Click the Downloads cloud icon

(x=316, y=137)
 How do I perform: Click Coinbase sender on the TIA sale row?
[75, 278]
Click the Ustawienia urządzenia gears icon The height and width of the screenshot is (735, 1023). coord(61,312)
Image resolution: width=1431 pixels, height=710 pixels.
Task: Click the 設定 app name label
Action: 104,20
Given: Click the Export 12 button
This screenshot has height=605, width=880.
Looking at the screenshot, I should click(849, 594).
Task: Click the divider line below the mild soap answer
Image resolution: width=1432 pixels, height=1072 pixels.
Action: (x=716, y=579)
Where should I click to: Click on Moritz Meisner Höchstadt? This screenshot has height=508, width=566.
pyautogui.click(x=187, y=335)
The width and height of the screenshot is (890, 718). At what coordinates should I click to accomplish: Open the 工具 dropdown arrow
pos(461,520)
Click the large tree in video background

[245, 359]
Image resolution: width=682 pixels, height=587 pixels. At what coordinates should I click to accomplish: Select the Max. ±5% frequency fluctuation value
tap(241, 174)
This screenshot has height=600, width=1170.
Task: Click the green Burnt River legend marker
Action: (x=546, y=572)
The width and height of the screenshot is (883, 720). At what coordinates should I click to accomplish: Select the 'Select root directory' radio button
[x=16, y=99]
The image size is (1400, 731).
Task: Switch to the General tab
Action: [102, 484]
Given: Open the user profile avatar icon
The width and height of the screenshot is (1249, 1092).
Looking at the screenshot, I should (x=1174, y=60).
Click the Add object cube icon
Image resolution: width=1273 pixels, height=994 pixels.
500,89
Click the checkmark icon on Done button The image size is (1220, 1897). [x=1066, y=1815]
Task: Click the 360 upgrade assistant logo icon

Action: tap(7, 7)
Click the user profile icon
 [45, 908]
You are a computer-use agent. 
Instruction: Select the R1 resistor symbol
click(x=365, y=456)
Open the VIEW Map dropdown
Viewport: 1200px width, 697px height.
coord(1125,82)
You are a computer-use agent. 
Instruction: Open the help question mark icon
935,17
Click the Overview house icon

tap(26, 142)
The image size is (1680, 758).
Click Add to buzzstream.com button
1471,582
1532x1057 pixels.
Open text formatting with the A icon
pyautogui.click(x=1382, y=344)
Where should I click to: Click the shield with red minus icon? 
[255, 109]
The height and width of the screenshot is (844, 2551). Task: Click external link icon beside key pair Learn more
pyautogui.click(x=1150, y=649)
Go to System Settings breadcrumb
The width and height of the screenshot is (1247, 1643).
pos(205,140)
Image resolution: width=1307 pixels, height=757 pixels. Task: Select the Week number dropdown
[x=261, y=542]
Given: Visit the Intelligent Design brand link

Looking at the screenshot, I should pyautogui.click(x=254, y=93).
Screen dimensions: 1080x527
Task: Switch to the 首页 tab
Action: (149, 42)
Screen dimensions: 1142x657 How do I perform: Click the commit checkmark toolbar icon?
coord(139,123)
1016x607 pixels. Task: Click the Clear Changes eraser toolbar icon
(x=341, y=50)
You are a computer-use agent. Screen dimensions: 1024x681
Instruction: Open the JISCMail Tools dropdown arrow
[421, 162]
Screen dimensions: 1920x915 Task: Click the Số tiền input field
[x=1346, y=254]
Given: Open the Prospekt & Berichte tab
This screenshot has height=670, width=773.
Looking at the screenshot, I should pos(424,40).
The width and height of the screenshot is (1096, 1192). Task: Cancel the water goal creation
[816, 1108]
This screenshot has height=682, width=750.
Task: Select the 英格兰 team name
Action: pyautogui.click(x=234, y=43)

= WHAT YOU WILL DO =
Your answer must be the full listing above, printed exactly as it stands.

= FINAL ANSWER =
Click the Downloads cloud icon

(x=316, y=137)
 How do I perform: Click Coinbase sender on the TIA sale row?
[75, 278]
Click the Ustawienia urządzenia gears icon The height and width of the screenshot is (735, 1023). coord(61,312)
Image resolution: width=1431 pixels, height=710 pixels.
Task: Click the 設定 app name label
Action: 104,20
Given: Click the Export 12 button
This screenshot has height=605, width=880.
Looking at the screenshot, I should click(849, 594).
Task: Click the divider line below the mild soap answer
Image resolution: width=1432 pixels, height=1072 pixels.
Action: (x=716, y=579)
Where should I click to: Click on Moritz Meisner Höchstadt? This screenshot has height=508, width=566.
pyautogui.click(x=187, y=335)
The width and height of the screenshot is (890, 718). At what coordinates should I click to accomplish: Open the 工具 dropdown arrow
pos(461,520)
Click the large tree in video background

[245, 359]
Image resolution: width=682 pixels, height=587 pixels. At what coordinates should I click to accomplish: Select the Max. ±5% frequency fluctuation value
tap(241, 174)
This screenshot has height=600, width=1170.
Task: Click the green Burnt River legend marker
Action: (x=546, y=572)
The width and height of the screenshot is (883, 720). At what coordinates should I click to accomplish: Select the 'Select root directory' radio button
[x=16, y=99]
The image size is (1400, 731).
Task: Switch to the General tab
Action: [102, 484]
Given: Open the user profile avatar icon
The width and height of the screenshot is (1249, 1092).
Looking at the screenshot, I should (x=1174, y=60).
Click the Add object cube icon
Image resolution: width=1273 pixels, height=994 pixels.
500,89
Click the checkmark icon on Done button The image size is (1220, 1897). [x=1066, y=1815]
Task: Click the 360 upgrade assistant logo icon

Action: tap(7, 7)
Click the user profile icon
 [45, 908]
You are a computer-use agent. 
Instruction: Select the R1 resistor symbol
click(x=365, y=456)
Open the VIEW Map dropdown
Viewport: 1200px width, 697px height.
coord(1125,82)
You are a computer-use agent. 
Instruction: Open the help question mark icon
935,17
Click the Overview house icon

tap(26, 142)
The image size is (1680, 758).
Click Add to buzzstream.com button
1471,582
1532x1057 pixels.
Open text formatting with the A icon
pyautogui.click(x=1382, y=344)
Where should I click to: Click the shield with red minus icon? 
[255, 109]
The height and width of the screenshot is (844, 2551). Task: Click external link icon beside key pair Learn more
pyautogui.click(x=1150, y=649)
Go to System Settings breadcrumb
The width and height of the screenshot is (1247, 1643).
pos(205,140)
Image resolution: width=1307 pixels, height=757 pixels. Task: Select the Week number dropdown
[x=261, y=542]
Given: Visit the Intelligent Design brand link

Looking at the screenshot, I should pyautogui.click(x=254, y=93).
Screen dimensions: 1080x527
Task: Switch to the 首页 tab
Action: (149, 42)
Screen dimensions: 1142x657 How do I perform: Click the commit checkmark toolbar icon?
coord(139,123)
1016x607 pixels. Task: Click the Clear Changes eraser toolbar icon
(x=341, y=50)
You are a computer-use agent. Screen dimensions: 1024x681
Instruction: Open the JISCMail Tools dropdown arrow
[421, 162]
Screen dimensions: 1920x915 Task: Click the Số tiền input field
[x=1346, y=254]
Given: Open the Prospekt & Berichte tab
This screenshot has height=670, width=773.
Looking at the screenshot, I should pos(424,40).
The width and height of the screenshot is (1096, 1192). Task: Cancel the water goal creation
[816, 1108]
This screenshot has height=682, width=750.
Task: Select the 英格兰 team name
Action: pyautogui.click(x=234, y=43)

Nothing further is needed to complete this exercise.